- Exercise goal: Count the lines in the records below that contain the string "link", treating uppercase and lowercase as different. Reply with the number only.

(Beginning of Given records)

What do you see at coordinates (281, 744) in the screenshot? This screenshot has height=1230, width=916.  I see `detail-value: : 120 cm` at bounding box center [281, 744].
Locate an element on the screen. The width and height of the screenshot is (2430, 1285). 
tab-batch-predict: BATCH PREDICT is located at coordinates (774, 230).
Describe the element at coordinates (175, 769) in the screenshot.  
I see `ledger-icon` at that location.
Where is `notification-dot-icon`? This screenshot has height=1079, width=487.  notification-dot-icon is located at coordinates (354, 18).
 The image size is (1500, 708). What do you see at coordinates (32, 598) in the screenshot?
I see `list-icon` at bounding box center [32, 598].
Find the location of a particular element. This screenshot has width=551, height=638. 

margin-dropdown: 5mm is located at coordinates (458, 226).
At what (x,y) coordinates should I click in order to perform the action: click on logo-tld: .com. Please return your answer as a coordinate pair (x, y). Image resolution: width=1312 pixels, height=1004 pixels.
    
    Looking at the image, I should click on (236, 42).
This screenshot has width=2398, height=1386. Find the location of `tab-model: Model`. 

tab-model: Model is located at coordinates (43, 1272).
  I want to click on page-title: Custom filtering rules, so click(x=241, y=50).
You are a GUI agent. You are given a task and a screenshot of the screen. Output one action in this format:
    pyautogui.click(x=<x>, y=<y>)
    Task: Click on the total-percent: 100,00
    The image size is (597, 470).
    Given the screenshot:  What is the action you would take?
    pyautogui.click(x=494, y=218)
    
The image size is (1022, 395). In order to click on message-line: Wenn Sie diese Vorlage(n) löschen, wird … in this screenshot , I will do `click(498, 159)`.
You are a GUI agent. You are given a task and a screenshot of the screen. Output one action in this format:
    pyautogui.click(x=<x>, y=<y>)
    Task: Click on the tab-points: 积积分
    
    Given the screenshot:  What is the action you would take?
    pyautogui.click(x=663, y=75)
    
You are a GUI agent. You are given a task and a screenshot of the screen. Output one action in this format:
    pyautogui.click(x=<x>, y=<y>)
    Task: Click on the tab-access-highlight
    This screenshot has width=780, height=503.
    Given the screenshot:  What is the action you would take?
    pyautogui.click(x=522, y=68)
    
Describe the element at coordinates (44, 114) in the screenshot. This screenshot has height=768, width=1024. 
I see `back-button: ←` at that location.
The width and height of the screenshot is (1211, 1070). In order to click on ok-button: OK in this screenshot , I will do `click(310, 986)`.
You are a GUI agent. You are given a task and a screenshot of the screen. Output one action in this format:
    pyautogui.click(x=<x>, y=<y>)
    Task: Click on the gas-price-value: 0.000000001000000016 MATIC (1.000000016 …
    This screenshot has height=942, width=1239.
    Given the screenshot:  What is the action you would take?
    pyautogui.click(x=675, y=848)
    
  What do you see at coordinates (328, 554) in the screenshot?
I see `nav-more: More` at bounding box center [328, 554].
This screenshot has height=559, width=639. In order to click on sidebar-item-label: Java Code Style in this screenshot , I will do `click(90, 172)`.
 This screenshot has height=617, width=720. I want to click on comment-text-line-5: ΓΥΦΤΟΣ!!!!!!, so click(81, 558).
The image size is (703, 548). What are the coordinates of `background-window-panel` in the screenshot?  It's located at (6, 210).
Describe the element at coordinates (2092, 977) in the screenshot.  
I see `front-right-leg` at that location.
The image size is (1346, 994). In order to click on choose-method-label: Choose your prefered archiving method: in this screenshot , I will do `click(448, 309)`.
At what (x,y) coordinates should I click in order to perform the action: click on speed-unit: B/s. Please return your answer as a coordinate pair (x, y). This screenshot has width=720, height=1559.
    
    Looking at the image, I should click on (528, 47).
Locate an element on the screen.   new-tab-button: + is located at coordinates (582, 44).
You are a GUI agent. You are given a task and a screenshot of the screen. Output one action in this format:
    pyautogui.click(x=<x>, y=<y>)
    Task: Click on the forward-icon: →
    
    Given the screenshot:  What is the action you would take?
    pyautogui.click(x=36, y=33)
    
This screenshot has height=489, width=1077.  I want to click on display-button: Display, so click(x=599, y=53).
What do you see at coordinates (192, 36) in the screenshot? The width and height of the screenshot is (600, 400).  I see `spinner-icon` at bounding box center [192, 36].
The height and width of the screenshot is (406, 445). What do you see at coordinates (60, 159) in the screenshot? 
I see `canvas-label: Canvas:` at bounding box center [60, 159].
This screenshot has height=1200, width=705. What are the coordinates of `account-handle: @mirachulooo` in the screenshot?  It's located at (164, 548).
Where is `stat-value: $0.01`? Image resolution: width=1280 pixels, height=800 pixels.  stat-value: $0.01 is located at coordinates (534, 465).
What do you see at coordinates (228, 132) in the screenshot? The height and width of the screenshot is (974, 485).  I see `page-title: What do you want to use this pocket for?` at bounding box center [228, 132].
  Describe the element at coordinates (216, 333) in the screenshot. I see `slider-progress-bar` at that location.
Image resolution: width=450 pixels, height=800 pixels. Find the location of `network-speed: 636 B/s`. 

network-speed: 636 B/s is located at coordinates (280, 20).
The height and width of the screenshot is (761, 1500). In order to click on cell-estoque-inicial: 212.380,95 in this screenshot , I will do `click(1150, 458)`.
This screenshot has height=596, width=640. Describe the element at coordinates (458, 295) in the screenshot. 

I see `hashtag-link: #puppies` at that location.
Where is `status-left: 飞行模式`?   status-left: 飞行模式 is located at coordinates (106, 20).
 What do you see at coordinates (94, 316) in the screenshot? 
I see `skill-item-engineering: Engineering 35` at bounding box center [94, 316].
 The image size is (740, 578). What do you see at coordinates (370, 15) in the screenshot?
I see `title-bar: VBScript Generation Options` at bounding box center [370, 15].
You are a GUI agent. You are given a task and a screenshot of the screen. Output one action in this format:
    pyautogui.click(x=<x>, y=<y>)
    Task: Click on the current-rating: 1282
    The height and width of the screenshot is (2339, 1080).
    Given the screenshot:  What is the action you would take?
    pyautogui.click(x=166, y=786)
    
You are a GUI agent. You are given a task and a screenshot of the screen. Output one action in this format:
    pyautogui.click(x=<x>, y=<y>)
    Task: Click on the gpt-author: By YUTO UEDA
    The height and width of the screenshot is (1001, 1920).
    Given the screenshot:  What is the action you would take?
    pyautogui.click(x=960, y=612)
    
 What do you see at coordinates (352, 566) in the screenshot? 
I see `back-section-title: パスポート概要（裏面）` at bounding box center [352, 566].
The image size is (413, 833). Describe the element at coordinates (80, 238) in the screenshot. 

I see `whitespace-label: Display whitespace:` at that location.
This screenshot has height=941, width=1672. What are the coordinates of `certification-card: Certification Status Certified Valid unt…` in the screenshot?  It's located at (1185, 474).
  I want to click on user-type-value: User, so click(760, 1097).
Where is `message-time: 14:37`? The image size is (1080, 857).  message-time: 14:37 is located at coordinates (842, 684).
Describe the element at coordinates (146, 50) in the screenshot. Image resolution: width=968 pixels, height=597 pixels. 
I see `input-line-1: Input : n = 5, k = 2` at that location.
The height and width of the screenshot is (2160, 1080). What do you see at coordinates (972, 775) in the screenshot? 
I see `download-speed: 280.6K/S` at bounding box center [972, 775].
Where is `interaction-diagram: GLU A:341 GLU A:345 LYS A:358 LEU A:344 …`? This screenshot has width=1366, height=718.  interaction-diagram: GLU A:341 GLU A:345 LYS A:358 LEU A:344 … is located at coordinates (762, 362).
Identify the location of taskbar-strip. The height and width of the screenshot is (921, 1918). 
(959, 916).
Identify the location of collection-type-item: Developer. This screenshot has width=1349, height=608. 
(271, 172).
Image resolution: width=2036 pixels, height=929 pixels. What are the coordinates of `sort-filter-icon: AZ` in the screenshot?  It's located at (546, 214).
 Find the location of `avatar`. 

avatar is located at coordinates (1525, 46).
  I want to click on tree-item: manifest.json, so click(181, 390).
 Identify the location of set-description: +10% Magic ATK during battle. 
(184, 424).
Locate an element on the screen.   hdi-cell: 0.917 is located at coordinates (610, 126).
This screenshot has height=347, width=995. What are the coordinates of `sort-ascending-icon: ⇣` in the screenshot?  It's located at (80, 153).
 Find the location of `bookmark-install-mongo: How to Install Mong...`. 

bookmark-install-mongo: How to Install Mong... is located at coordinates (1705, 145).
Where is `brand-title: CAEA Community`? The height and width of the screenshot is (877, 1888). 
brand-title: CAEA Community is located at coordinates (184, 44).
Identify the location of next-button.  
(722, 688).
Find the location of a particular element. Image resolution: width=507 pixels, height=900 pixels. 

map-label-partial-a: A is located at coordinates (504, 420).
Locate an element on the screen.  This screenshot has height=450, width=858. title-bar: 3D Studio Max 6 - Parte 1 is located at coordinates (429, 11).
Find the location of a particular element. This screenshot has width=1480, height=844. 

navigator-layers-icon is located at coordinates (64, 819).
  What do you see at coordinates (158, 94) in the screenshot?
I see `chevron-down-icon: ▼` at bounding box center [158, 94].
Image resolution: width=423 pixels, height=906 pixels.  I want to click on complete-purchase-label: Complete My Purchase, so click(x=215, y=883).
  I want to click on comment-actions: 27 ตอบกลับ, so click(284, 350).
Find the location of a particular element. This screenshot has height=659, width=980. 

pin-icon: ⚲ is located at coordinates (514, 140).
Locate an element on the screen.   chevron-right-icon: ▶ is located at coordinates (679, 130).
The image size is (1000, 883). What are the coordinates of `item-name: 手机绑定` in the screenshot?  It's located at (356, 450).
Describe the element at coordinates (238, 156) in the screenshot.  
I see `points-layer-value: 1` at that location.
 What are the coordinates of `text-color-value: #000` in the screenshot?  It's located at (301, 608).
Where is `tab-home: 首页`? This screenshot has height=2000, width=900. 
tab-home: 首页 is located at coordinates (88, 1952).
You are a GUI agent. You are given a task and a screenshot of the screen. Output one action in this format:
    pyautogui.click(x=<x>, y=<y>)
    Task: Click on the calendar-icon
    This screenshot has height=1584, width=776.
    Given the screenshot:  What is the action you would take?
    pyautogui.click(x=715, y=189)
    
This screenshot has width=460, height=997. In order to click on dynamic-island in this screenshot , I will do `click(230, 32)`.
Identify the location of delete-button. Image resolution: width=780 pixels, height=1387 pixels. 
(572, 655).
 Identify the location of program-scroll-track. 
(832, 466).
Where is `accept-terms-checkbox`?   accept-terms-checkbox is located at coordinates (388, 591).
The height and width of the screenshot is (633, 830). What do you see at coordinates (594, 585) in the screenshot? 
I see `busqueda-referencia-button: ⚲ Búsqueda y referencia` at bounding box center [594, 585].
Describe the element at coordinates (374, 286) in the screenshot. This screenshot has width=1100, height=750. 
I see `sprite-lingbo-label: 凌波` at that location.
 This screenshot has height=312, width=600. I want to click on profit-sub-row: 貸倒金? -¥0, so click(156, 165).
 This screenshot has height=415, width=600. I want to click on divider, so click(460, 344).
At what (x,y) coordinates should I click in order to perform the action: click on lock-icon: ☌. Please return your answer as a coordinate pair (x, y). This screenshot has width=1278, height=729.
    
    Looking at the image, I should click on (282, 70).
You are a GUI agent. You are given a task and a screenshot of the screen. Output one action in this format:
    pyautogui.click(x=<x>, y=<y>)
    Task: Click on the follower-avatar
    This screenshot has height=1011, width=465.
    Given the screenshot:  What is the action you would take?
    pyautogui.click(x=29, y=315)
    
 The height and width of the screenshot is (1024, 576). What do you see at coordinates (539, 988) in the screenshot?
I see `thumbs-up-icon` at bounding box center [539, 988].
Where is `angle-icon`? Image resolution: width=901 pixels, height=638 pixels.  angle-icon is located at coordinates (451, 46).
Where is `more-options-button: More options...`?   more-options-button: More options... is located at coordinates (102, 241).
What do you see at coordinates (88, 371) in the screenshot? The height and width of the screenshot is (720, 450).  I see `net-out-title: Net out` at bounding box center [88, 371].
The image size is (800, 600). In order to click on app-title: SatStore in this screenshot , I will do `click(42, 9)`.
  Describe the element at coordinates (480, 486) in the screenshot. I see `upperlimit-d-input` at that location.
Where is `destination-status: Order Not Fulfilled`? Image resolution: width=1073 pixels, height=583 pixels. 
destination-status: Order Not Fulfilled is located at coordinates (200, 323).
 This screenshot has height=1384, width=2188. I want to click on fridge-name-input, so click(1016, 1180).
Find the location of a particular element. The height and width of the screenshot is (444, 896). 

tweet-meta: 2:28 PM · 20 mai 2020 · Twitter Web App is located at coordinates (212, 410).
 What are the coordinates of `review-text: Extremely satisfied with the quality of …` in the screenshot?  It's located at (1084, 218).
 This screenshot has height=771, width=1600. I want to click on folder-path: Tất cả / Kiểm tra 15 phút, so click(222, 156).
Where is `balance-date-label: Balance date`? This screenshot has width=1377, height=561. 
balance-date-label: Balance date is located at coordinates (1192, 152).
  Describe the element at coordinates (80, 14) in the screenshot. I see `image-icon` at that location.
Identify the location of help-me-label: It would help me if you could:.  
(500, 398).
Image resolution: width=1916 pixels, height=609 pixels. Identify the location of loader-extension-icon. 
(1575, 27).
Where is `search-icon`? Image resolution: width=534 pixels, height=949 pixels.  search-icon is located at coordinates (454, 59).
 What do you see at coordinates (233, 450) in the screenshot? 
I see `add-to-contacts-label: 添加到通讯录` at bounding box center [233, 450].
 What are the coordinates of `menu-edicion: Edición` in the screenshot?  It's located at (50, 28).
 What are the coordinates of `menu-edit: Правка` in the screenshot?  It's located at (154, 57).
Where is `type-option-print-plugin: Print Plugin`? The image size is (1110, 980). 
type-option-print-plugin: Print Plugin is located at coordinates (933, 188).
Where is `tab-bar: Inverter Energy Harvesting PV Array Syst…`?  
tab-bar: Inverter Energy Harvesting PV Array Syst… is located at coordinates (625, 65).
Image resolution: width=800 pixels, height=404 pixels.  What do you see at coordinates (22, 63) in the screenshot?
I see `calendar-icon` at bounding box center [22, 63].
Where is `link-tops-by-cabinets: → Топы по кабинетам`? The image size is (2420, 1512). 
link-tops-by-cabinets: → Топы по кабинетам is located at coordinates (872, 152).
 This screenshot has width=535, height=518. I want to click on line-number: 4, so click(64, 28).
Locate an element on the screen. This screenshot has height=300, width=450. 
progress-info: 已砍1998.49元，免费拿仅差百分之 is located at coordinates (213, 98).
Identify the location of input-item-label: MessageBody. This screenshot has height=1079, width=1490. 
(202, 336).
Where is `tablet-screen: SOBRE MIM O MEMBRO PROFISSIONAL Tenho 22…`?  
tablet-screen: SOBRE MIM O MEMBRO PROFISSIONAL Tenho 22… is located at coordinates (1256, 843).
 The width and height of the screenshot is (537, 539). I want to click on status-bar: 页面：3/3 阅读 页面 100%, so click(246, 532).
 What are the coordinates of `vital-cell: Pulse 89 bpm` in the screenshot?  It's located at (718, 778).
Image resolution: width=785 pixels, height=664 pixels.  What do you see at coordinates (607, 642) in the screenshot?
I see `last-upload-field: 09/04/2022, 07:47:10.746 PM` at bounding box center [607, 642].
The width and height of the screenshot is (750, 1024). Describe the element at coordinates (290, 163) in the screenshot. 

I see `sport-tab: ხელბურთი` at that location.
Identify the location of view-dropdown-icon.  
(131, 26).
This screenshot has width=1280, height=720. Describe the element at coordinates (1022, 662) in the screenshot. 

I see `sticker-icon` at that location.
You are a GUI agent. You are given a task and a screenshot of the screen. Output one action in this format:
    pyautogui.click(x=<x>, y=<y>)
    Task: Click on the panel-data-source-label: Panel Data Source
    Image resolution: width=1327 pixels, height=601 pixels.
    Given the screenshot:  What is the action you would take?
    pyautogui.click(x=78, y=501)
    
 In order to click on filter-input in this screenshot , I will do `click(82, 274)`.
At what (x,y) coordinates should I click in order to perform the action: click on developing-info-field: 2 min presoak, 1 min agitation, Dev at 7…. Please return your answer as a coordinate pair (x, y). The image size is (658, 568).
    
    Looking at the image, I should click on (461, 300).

(End of Given records)

- Solution for this problem: 3